The 2008 Meteor Music Awards ceremony was held in the RDS, Dublin, on Friday, 15 February 2008. Nineteen awards were presented. It was the eighth edition of the Republic of Ireland's national music awards. The event was later broadcast on RTÉ Two on Saturday, 16 February at 21:00. The comedian Dara Ó Briain hosted the awards for the first time since 2004 Duke Special and Cathy Davey won the Best Irish Male and Best Irish Female Awards respectively, whilst veteran rockers Aslan won the Best Irish Band Award and Paddy Casey's Addicted to Company won Best Irish Album. For the eighth consecutive year Westlife won the Best Irish Pop Act accolade. Ham Sandwich were presented with the Hope for 2008 Meteor Award by RTÉ 2fm DJ Rick O'Shea. The Blizzards won Best Irish Live Performance for their Main Stage appearance at Oxegen 2007, whilst Muse picked up the award for Best International Live Performance, which also occurred at Oxegen the previous year. The award for the Most Downloaded Song was given to Mundy and Sharon Shannon's chart hit "Galway Girl". The Saw Doctors were presented with a Lifetime Achievement Award and were also amongst the performers at the event.

Performances 
There were performances at the event from The Saw Doctors, Boyzone, The Coronas, Cathy Davey, Westlife, Shayne Ward, Tom Baxter, Paddy Casey and Scouting for Girls, as well as exclusive duets between Sinéad O'Connor and Mick Pyro of Republic of Loose, who performed the Curtis Mayfield song, "We People Who Are Darker Than Blue" and Gary Lightbody and Lisa Hannigan who performed, live for the first time, "Some Surprise" from The Cake Sale charity album.

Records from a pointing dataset

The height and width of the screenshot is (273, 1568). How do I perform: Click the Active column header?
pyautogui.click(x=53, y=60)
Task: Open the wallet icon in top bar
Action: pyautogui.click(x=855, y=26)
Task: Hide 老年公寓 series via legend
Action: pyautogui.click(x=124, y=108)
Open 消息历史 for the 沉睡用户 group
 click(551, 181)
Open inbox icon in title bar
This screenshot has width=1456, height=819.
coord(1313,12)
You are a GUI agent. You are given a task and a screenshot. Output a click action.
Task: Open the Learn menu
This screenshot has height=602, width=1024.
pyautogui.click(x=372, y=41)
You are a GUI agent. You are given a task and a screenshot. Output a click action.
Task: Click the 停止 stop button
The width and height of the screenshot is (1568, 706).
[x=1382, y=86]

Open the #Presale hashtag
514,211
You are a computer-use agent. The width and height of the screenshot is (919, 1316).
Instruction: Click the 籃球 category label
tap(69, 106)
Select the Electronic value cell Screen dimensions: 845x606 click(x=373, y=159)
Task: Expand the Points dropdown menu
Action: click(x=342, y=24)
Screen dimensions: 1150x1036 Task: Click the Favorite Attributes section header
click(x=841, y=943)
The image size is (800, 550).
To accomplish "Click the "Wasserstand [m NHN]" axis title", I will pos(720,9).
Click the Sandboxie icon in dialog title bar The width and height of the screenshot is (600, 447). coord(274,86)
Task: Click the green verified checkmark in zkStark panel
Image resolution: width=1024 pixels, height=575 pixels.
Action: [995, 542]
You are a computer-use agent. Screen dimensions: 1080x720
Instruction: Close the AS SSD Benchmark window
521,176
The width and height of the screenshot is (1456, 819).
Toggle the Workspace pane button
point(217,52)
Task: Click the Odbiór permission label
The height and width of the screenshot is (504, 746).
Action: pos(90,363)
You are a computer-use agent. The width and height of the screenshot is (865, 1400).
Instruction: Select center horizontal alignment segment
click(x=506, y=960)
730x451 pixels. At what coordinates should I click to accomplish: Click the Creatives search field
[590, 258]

Tasks to carry out:
(1) Answer these questions from the passage on the 2008 Meteor Music Awards:
(a) In what venue was the ceremony held?
(b) Which award did Ham Sandwich receive?
(c) What song did Sinéad O'Connor and Mick Pyro perform?
(2) Decide whether each statement agrees with the passage on the 2008 Meteor Music Awards, answering yes or no and quoting the words that settle it:
(a) Westlife won the Best Irish Pop Act award for the eighth year running.
(b) RTÉ Two broadcast the ceremony on the same night it was held.
(c) Muse won the award for Best Irish Live Performance.
Answer using only the passage about the awards.

Answers to the exercise:
(1)
(a) The RDS, Dublin.
(b) The Hope for 2008 Meteor Award.
(c) The Curtis Mayfield song "We People Who Are Darker Than Blue."

(2)
(a) Yes: "For the eighth consecutive year Westlife won the Best Irish Pop Act accolade."
(b) No: "The event was later broadcast on RTÉ Two on Saturday, 16 February at 21:00."
(c) No: "Muse picked up the award for Best International Live Performance"